I think everyone would be aware by now that when we delete a file in Windows it is not really deleted at all but rather the space the file occupied is marked as free space. Windows keeps track of where files are on a hard drive through “pointers.” Each file and folder on your hard disk has a pointer that tells Windows where the file’s data begins and ends. When you delete a file, Windows removes the pointer and marks the sectors containing the file’s data as available. As far as the system is concerned, the file is no longer present on your hard drive and the sectors containing its data are now considered free space. However, until Windows actually writes new data over the sectors containing the contents of the file, the file often remains recoverable.
For this reason, if you ever need to recover deleted files, there are two important factors to bear in mind:
- The sooner you attempt recovery after a file has been deleted the better the chance of success
- It’s always best to already have a file recovery software installed beforehand rather than waiting until you actually need it. The reason being that any new installation or movement of data may well overwrite the very files you are trying to recover
There are quite a few file and data recovery applications available and the software we are looking at today comes from Puran, a prolific developer of free tools and utilities. Puran File Recovery is free to use and comes in both installer and portable editions. As usual, we’ll be looking at the portable edition.
Puran File Recovery Download & Usage
Puran File Recovery portable consists of a 1.46 MB ZIP download extracting to 2.18 MB and is 100% clean according to Virus Total. Simply double-click the extracted executable to run the software (no installation required).
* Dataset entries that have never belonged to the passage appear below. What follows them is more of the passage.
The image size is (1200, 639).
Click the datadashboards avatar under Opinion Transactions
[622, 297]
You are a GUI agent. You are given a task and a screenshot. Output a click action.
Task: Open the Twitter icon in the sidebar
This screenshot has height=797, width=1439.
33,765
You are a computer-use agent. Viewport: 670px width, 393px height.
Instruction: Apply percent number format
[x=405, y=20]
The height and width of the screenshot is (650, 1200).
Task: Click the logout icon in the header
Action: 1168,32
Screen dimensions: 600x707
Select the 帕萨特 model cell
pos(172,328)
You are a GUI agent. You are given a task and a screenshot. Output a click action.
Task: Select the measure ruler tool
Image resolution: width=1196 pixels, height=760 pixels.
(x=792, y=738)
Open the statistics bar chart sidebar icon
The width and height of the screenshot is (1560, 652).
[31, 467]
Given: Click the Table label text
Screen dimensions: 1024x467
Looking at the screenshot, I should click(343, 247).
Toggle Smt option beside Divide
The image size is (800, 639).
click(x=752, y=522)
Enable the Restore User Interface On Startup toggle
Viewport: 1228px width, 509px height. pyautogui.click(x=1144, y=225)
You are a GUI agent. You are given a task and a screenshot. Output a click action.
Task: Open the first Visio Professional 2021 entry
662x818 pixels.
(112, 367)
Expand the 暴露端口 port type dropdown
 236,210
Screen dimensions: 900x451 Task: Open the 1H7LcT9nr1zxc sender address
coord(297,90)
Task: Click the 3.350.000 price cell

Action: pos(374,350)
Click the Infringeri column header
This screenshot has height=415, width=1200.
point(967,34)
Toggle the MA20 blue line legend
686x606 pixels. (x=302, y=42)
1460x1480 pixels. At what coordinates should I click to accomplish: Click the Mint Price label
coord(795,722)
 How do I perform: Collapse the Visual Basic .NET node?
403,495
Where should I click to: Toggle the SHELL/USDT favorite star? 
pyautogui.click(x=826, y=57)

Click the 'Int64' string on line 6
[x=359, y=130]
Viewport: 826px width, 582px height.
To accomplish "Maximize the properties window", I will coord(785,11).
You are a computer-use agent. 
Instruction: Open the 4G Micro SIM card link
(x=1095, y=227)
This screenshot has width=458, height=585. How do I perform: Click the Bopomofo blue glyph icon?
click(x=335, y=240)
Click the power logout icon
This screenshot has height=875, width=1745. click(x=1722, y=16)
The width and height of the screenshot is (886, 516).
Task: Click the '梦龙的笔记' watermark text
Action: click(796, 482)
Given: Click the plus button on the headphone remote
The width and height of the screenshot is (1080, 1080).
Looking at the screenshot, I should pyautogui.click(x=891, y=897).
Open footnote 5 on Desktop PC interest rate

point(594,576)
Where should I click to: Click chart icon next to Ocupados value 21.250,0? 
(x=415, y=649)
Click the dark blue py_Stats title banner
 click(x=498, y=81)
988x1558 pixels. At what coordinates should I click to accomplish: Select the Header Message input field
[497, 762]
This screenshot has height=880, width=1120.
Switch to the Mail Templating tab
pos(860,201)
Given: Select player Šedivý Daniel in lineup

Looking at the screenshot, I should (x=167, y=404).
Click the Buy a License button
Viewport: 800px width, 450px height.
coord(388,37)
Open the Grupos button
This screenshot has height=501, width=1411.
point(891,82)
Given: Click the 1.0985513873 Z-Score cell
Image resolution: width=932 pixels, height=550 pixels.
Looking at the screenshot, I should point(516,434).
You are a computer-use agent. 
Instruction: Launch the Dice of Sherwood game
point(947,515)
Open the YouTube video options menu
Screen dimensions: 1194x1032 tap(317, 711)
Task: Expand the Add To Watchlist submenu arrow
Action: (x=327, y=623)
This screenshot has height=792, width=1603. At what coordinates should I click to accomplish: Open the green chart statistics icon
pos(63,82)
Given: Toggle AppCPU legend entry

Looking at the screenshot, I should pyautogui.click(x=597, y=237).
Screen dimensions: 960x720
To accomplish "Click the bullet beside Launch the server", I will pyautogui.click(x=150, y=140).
Puran File Recovery can be used to recover deleted/lost files/partitions. Files can be recovered from formatted disks too. Almost everything that is detected as a drive by Windows can be scanned irrespective of its file system. Be it Hard Disks, Pen Drives, Memory Cards, Mobile Phones, CDs, DVDs, basically any storage medium.
Scan Modes Include:
- Quick Scan: is performed which simply scans the file system. It is recommended that you go through this scan first
- Deep Scan: Does a quick scan as well as scans the entire free space of the selected drive for the pre-defined image, video, audio, document, etc, file formats. It is a byte by byte scan and hence can take a lot of time
- Full Scan: Does a quick scan as well as a deep scan of the Total Space. If the Find Lost Files option is also selected, it scans for lost partitions as well
- Find Lost Files: Scans for lost file records. When combined with the Full Scan option, it also scans for lost partitions. At times, you may see files that you do not recognize at all; these files are actually random data on your disk falsely detected as files. It is a result of a less strict algorithm to get maximum records. Just ignore them
- Scan Custom List: When combined with Deep / Full Scan, it scans the selected drive for a user-defined format list which you can see by clicking EDIT on the main window. Adding or editing formats is strictly for advanced users only
- Physical Drive: If a Physical Drive is selected for scanning, all files irrespective of their deletion status are displayed. Scanning Physical Drive should be the last option
- Preview Window: It shows the first 1024 bytes of the selected file in HEX and ASCII format. If it is a valid image file below 10 MB, this window displays the image
- Search: You can search for a filename. Use of wildcards ? and * is allowed. For example, if you want to list all files starting with ‘a’, you may search for ‘a*’. The * is important if you do not know the exact filename like for searching hellopic.jpg, you can search hello*.jpg and if you know the exact filename, you can search hellopic.jpg directly
It’s always best to start off with the fastest scan (Quick Scan) first and, if the file you are after is not found, continue on trying with the more advanced options.
The top portion of the main interface displays details of all connected drives (including flash drives, external drives, cards, etc). Simply select (highlight) a drive or partition and then click the Scan button. Just to give you an idea of how many supposedly deleted files are still occupying space and recoverable I scanned my main Windows 10 drive:
80,169 deleted files found. Must admit, I got a bit of a shock myself. Mind you, I had very recently uninstalled a couple of quite large programs. Details include File Name, File Path, File Size, and Condition (indicates the likelihood of a successful recovery– if ‘good’ or ‘excellent’ chances are high that the file(s) can be successfully recovered). When clicked on (highlighted), image files will appear in the Preview window also indicating the condition of the file:
Highlight any files in the list you want to recover and click the Recover button.
- Download Puran File Recovery portable direct from the developer
- Or from MajorGeeks: Puran File Recovery portable – MajorGeeks
Apart from the obvious — free and portable — what I like about Puran File Recovery is, although very easy to use, it comes with some seriously advanced scan and search options and works with almost any storage device.